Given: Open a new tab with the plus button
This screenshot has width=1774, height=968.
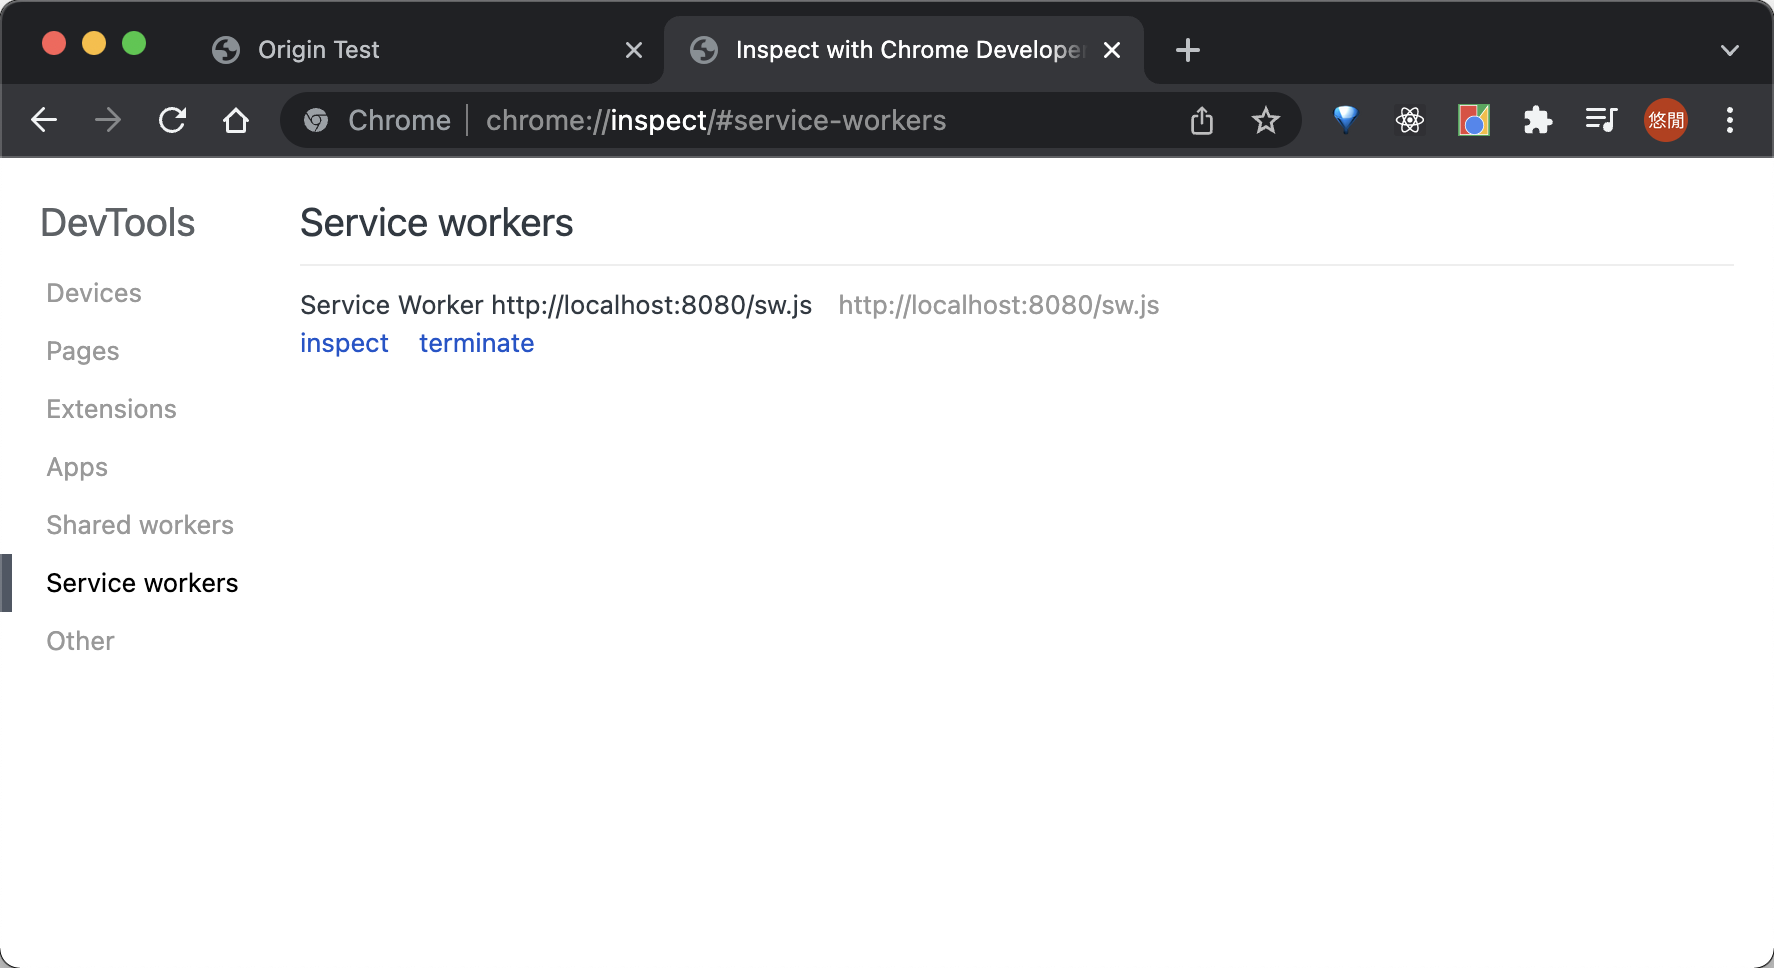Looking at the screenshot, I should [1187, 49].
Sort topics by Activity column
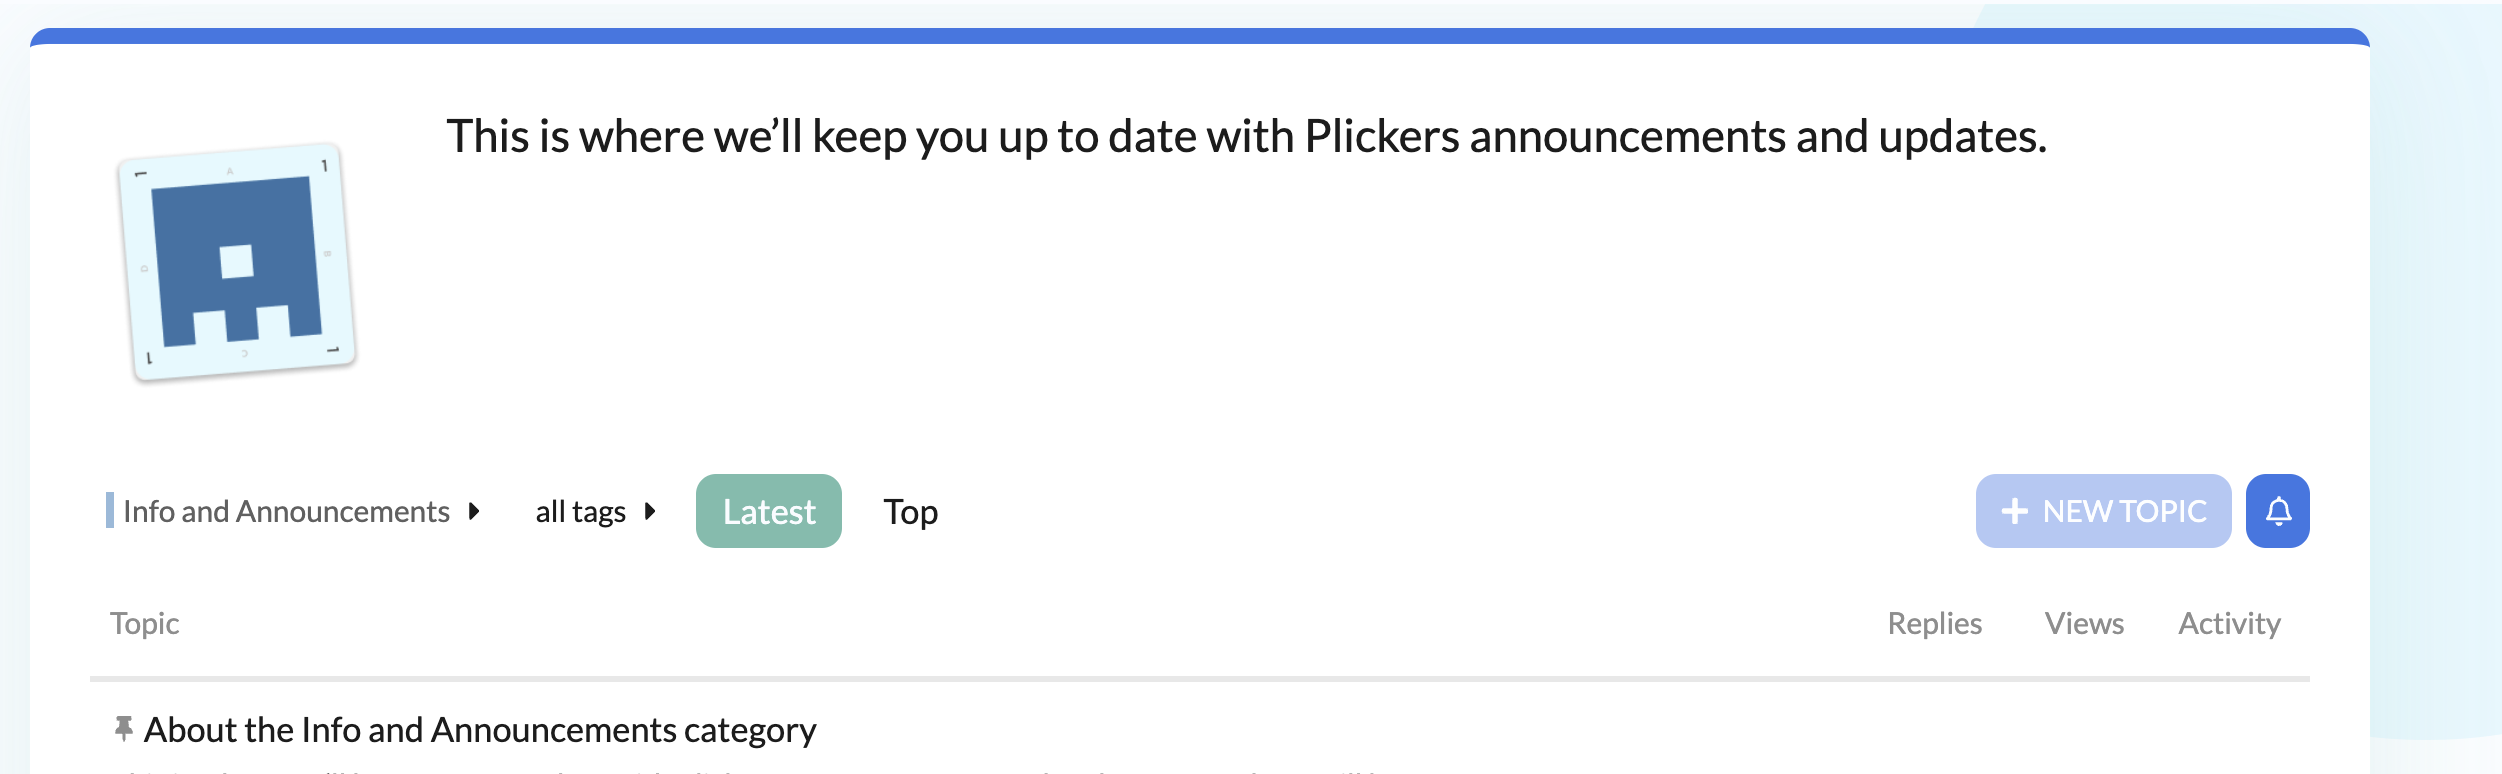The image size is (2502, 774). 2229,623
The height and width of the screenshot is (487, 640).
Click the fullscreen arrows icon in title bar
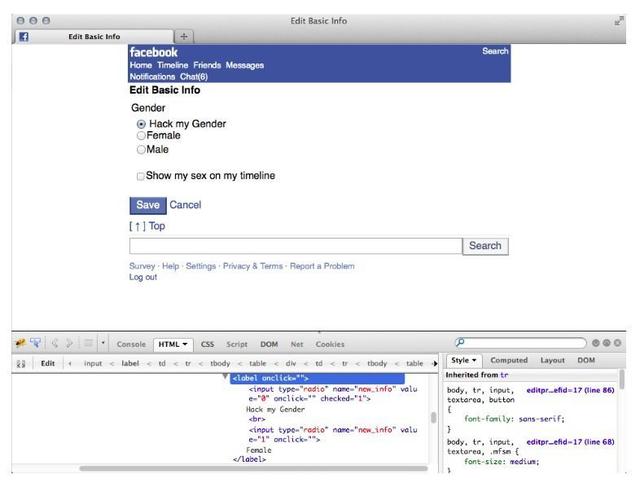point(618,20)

--

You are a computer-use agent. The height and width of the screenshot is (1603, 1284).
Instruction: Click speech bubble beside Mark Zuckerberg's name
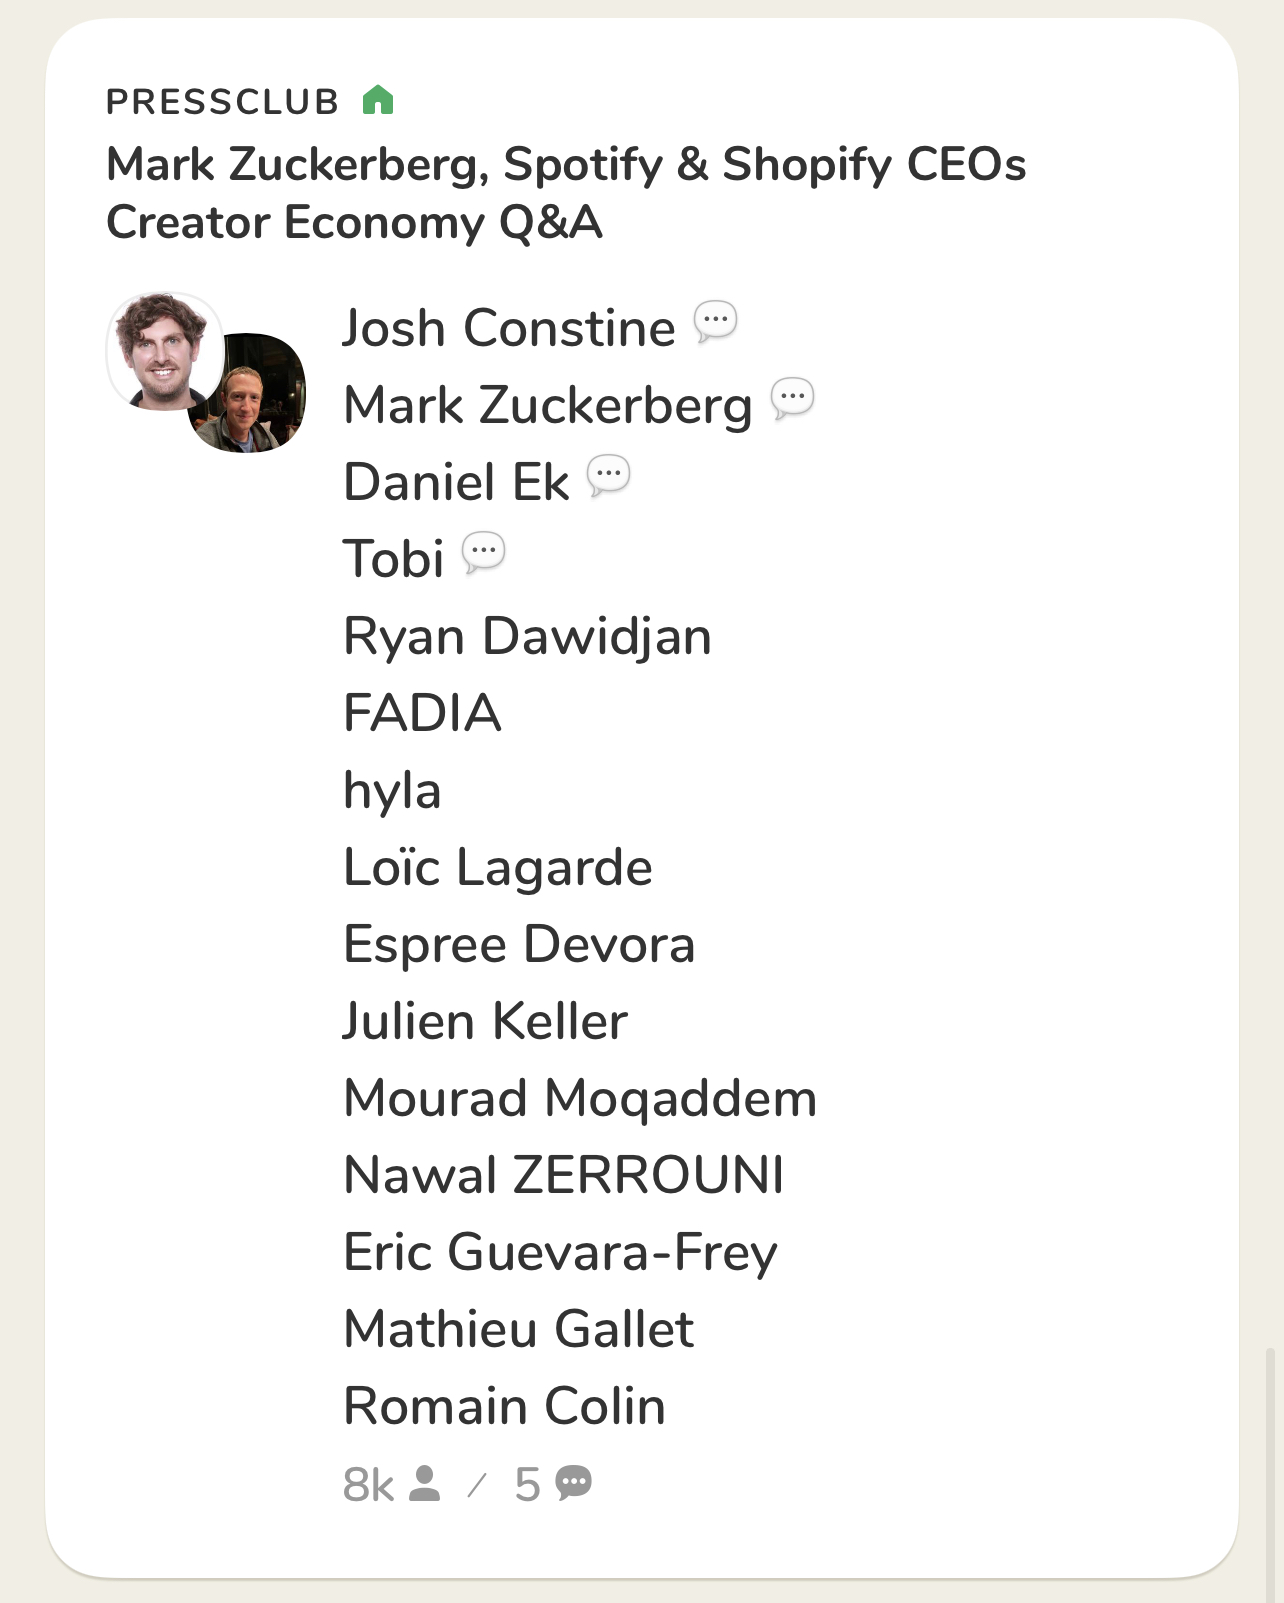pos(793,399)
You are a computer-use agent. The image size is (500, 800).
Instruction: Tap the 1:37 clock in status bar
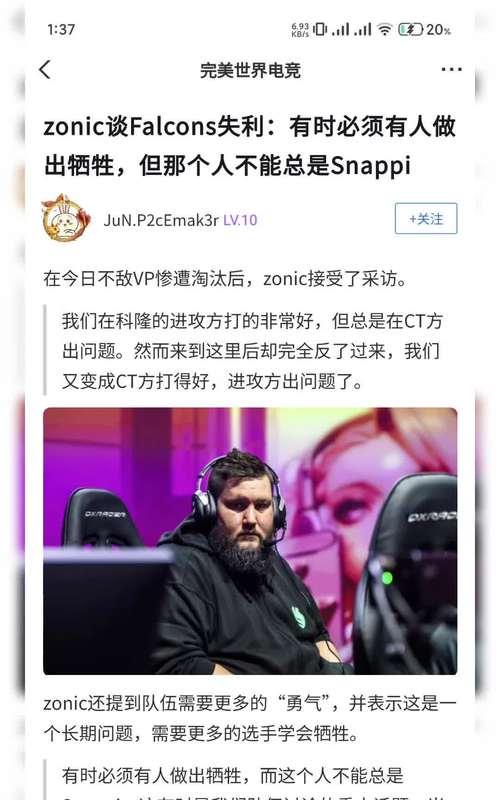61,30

§ WHAT YOU SHOULD DO: Rewrite the stretch of lines from the one containing "Given: Open a new tab with the plus button" through the one containing "point(618,20)" as a numbered list, leaving out blank lines and the pictures.

§ ANSWER BELOW:
1. Given: Open a new tab with the plus button
2. This screenshot has width=1774, height=968.
3. Looking at the screenshot, I should [1187, 49].
4. Sort topics by Activity column
5. The image size is (2502, 774). 2229,623
6. The height and width of the screenshot is (487, 640).
7. Click the fullscreen arrows icon in title bar
8. point(618,20)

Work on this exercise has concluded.